[Data listing Boundary: Start]

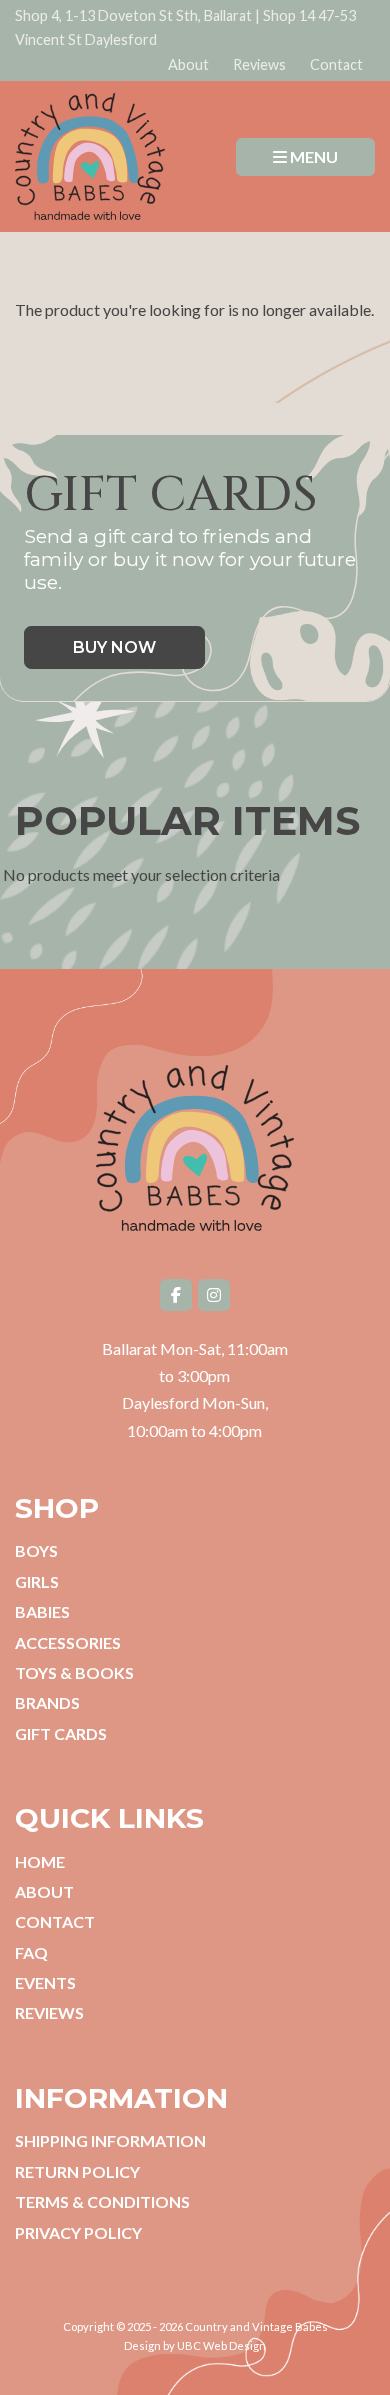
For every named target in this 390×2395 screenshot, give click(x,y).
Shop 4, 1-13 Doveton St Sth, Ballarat (133, 15)
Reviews (259, 64)
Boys (36, 1550)
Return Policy (77, 2171)
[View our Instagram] (214, 1295)
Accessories (68, 1642)
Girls (37, 1581)
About (188, 64)
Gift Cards (61, 1733)
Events (45, 1982)
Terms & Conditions (102, 2201)
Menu (312, 156)
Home (40, 1861)
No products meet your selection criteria (141, 874)
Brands (47, 1702)
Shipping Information (110, 2140)
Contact (336, 64)
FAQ (31, 1952)
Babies (42, 1611)
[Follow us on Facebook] (176, 1295)
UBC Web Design (221, 2345)
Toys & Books (74, 1672)
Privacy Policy (78, 2232)
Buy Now (114, 647)
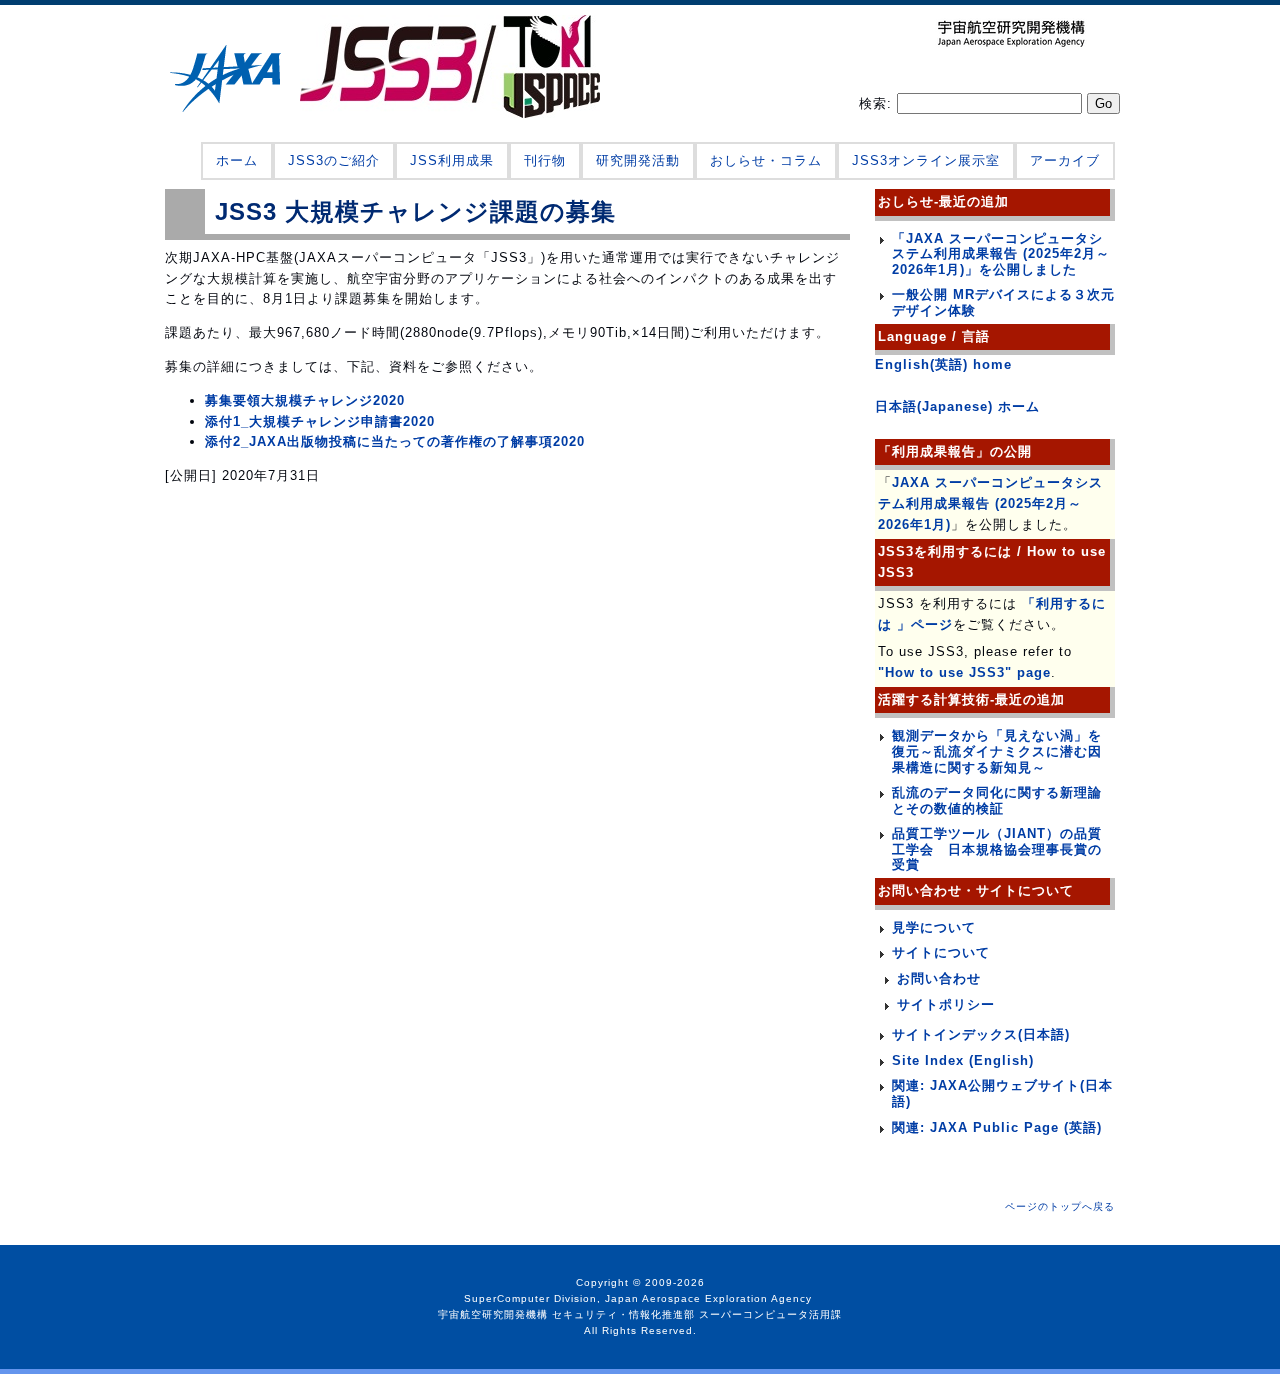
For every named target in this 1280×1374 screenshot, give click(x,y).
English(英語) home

[Data listing Boundary: End]

» Task
Search the data above and return each line in which "named" occurs.

» Solution
For every named target in this 390×2395 screenshot, give click(x,y).
For every named target in this 1280×1374 screenshot, give click(x,y).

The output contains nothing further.